INTERAKSI BUDAYA DAN PENGARUH TERHADAP KEPEMIMPINAN PENDIDIKAN

  Oleh : Caswita

1.      Latar Belakang Masalah
Manusia sebagai makhluk sosial mempunyai naluri untuk selalu berinteraksi dengan lingkungan sekitar, dari interaksi tersebut menghasilkan beraneka ragam budaya. Budaya merupakan hasil kreasi tertinggi dan luhur dari cipta, rasa, karsa suatu komunitas sosial yang diwariskan secara turun temurun.[1] Budaya akan sangat mewarnani kehidupan sosial masyarakat dan besar sekali pengaruhnya terhadap prilaku karakter seseorang. Indonesia adalah negara besar, negara dengan pulau terbanyak di dunia (17.504), lebih dari 740 suku bangsa, serta tidak kurang dari 583 bahasa daerah dengan 67 bahasa induk. Jumlah penduduk Indonesia menurut BPS pada tahun 2009 ini berjumlah 231 juta. Melihat data tersebut kekayaan budaya Indonesia sangat berlimpah sekali yang diaktualisasikan dalam bentuk, kesenian, upacara keagamaan, konsepsi ide-ide gagasan dan lain sebagainya.
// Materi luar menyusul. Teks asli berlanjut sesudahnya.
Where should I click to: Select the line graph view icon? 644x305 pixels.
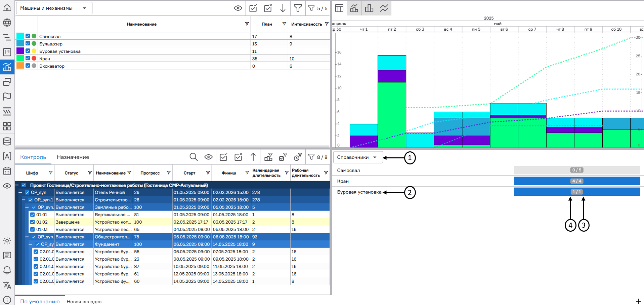pos(384,8)
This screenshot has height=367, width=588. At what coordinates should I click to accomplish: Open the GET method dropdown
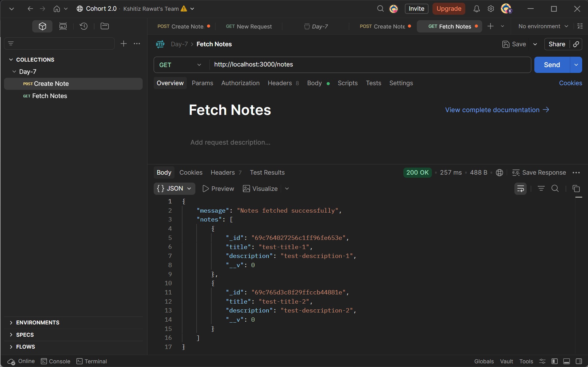click(180, 65)
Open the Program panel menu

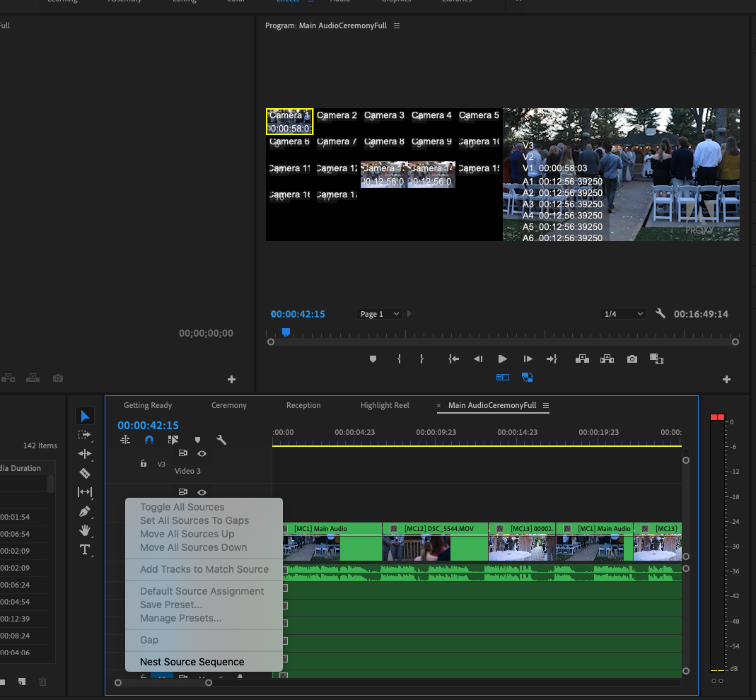tap(396, 25)
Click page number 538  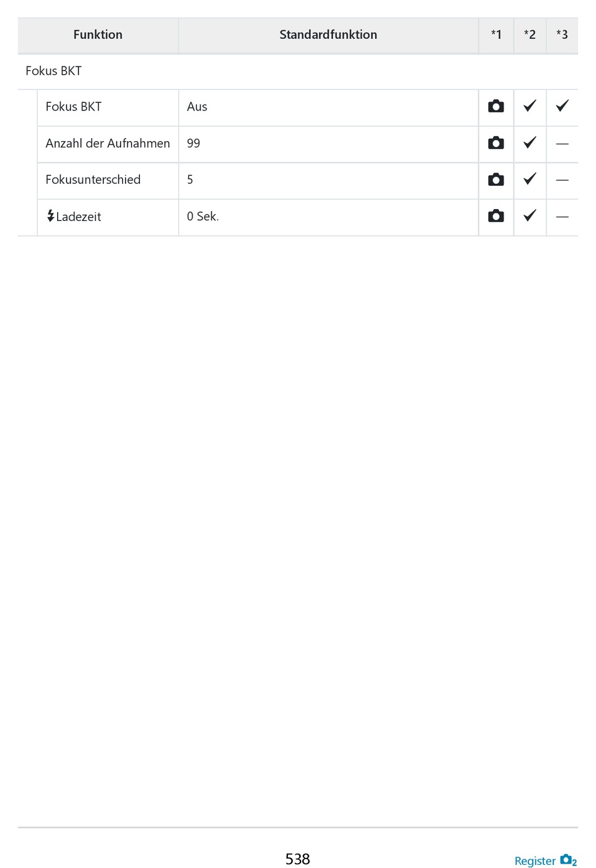(297, 859)
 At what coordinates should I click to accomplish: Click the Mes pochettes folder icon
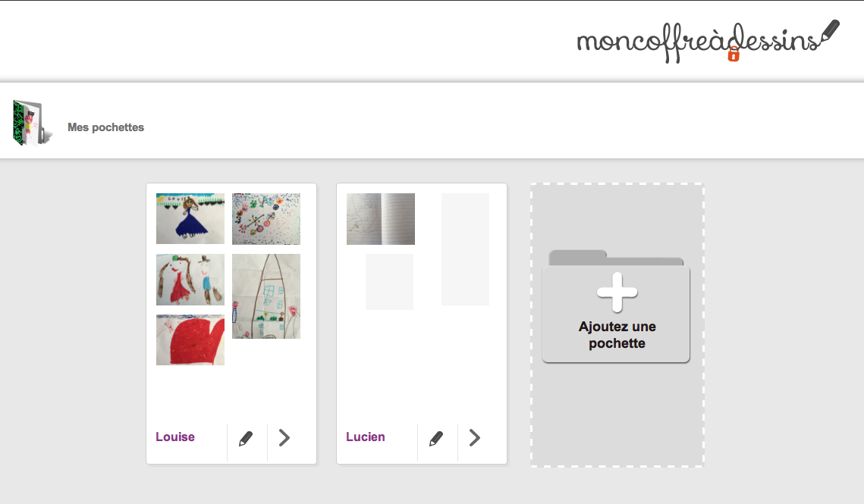tap(32, 123)
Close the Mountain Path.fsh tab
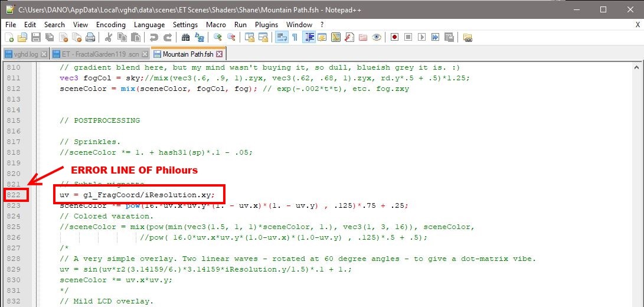 pyautogui.click(x=219, y=54)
Oleh karena itu tidak perlu takut  kekurangan budaya bangsa, tetapi kita harus takut kehilangan budaya yang telah kita miliki, yang diklaim sebagai budaya negara lain.
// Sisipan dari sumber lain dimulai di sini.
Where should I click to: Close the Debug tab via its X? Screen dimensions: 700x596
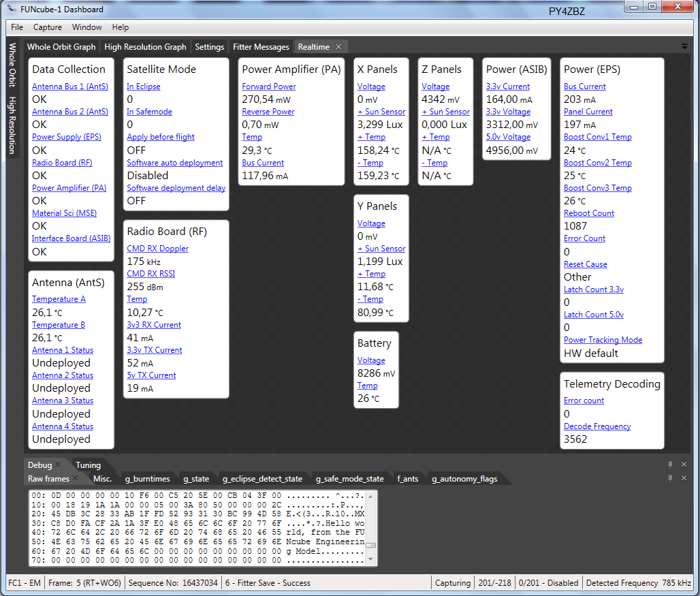pos(59,465)
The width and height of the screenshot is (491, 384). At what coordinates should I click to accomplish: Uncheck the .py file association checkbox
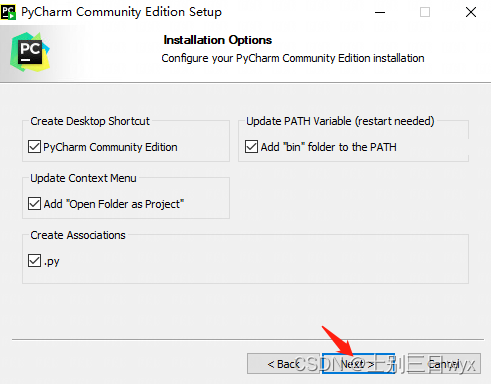click(34, 261)
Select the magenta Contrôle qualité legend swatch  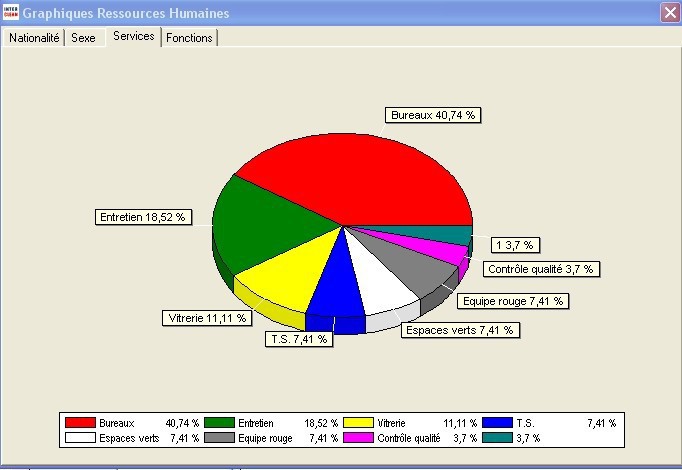[x=359, y=438]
Dari berbagai budaya lokal yang sangat banyak yang dimiliki bangsa Indonesia melahirkan sebuah identitas budaya Nasioanl. Berbagai budaya lokal Indonesia merupakan cikal bakal dari budaya nasional. Indonesia memiliki berbagai unsur kebudayaan yang unik dan khas yang bersumber dari keanekaragaman bangsa. Tujuh unsur kebudayaan  sebagaimana dikemukakan Koentjaraningrat, adalah sistem religi dan upacara keagamaan, sistem organisasi kemasyarakatan, sistem Ilmu pengetahuan, bahasa, kesenian, sistem sarana kehidupan, sistem teknologi.[2]  Dengan demikian dapat dilihat, bahwa tari saman, kuda lumping, lagu rasa sayange adalah sebagian kecil  kesenian dari kekayaan budaya Indonesia, ibarat butir-butir pasir di laut budaya yang luas.
Berbagai budaya Indonesia yang ada harus dijadikan kebanggan bangsa, akan tetapi budaya tersebut tidak cukup hanya dijadikan kebanggaan semata, tetapi ada tugas besar yang harus dilaksanakan yaitu melestarikan budaya tersebut yang selanjutnya mewariskannya kepada generasi berikutnya. Suatu kesalahan besar apabila suatu bangsa yang memiliki beraneka ragam kebudayaan tidak dapat melestarikannya. Karena sebagus apapun budaya jika tidak ada rasa kepedulian, kepemilikan, serta kebanggaan, juga akan hilang sebagaimana buih-buih dilautan.[3] Kewajiban melestarikan kebudayaan merupakan tanggung jawab semua komponen masyarakat, bukan hanya tanggung jawab masyarakat pemilik budaya tersebut tetapi negara juga mempunyai kewajiban yang sama sesuai dengan amanat Undang Dasar Negara RI tahun 1945  (UUD 1945) Pasal 32 ayat (1)  dinyatakan, “Negara memajukan kebudayaan nasional di tengah peradaban dunia dengan menjamin kebebasa masyarakat dalam  memelihara dan mengembangkan nilai–nilai budayanya”. Sudah sangat jelas konstitusi menugaskan  kepada pemerintah negara untuk memajukan kebudayaan nasional Indonesia. Berbagai kasus beberapa tahun kebelakang merupakan salah satu contoh bahwa kehilngan apa yang menjadi kebanggaan bangsa merupakan hal yang sangat menyakitkan. Klaim budaya bangsa oleh bangsa[4] lain merupakan momentum bagi anak bangsa untuk terus melestarikan dan menjaga budaya yang telah dimiliki.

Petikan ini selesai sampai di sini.